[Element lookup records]
────────
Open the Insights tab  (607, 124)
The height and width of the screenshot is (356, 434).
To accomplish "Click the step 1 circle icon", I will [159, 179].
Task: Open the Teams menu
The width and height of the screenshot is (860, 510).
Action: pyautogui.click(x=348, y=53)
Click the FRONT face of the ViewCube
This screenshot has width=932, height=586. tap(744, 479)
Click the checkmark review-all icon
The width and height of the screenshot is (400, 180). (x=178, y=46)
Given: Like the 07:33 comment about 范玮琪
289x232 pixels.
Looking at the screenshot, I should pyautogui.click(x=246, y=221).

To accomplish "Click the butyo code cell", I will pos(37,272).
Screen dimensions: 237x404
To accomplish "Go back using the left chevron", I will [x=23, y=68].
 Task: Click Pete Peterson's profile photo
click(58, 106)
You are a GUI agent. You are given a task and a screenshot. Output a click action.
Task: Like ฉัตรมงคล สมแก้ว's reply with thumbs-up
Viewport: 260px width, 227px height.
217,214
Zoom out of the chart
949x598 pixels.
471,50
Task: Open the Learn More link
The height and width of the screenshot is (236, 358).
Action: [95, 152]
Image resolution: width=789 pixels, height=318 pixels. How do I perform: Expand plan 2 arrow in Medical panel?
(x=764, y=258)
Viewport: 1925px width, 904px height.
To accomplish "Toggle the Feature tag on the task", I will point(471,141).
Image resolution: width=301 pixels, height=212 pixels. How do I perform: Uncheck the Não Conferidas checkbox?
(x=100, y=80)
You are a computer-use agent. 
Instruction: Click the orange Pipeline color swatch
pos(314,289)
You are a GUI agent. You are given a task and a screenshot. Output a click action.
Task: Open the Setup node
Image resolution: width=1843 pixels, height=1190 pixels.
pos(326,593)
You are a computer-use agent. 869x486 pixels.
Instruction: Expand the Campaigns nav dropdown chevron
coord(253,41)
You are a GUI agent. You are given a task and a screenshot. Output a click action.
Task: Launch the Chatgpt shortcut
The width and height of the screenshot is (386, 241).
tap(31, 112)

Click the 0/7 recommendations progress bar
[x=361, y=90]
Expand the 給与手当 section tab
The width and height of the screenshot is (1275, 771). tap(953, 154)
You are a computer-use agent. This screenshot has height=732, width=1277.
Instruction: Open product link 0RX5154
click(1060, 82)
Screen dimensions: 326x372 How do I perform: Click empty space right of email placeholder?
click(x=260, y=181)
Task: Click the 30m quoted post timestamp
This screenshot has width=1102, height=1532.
────────
• Written exercise: Reproduce each line of the records above, character for character.

• Solution to the exercise:
Open the Insights tab  (607, 124)
The height and width of the screenshot is (356, 434).
To accomplish "Click the step 1 circle icon", I will [159, 179].
Task: Open the Teams menu
The width and height of the screenshot is (860, 510).
Action: pyautogui.click(x=348, y=53)
Click the FRONT face of the ViewCube
This screenshot has width=932, height=586. tap(744, 479)
Click the checkmark review-all icon
The width and height of the screenshot is (400, 180). (x=178, y=46)
Given: Like the 07:33 comment about 范玮琪
289x232 pixels.
Looking at the screenshot, I should pyautogui.click(x=246, y=221).

To accomplish "Click the butyo code cell", I will pos(37,272).
Screen dimensions: 237x404
To accomplish "Go back using the left chevron", I will [x=23, y=68].
 Task: Click Pete Peterson's profile photo
click(58, 106)
You are a GUI agent. You are given a task and a screenshot. Output a click action.
Task: Like ฉัตรมงคล สมแก้ว's reply with thumbs-up
Viewport: 260px width, 227px height.
217,214
Zoom out of the chart
949x598 pixels.
471,50
Task: Open the Learn More link
The height and width of the screenshot is (236, 358).
Action: [95, 152]
Image resolution: width=789 pixels, height=318 pixels. How do I perform: Expand plan 2 arrow in Medical panel?
(x=764, y=258)
Viewport: 1925px width, 904px height.
To accomplish "Toggle the Feature tag on the task", I will point(471,141).
Image resolution: width=301 pixels, height=212 pixels. How do I perform: Uncheck the Não Conferidas checkbox?
(x=100, y=80)
You are a computer-use agent. 
Instruction: Click the orange Pipeline color swatch
pos(314,289)
You are a GUI agent. You are given a task and a screenshot. Output a click action.
Task: Open the Setup node
Image resolution: width=1843 pixels, height=1190 pixels.
pos(326,593)
You are a computer-use agent. 869x486 pixels.
Instruction: Expand the Campaigns nav dropdown chevron
coord(253,41)
You are a GUI agent. You are given a task and a screenshot. Output a click action.
Task: Launch the Chatgpt shortcut
The width and height of the screenshot is (386, 241).
tap(31, 112)

Click the 0/7 recommendations progress bar
[x=361, y=90]
Expand the 給与手当 section tab
The width and height of the screenshot is (1275, 771). tap(953, 154)
You are a computer-use agent. This screenshot has height=732, width=1277.
Instruction: Open product link 0RX5154
click(1060, 82)
Screen dimensions: 326x372 How do I perform: Click empty space right of email placeholder?
click(x=260, y=181)
Task: Click the 30m quoted post timestamp
This screenshot has width=1102, height=1532.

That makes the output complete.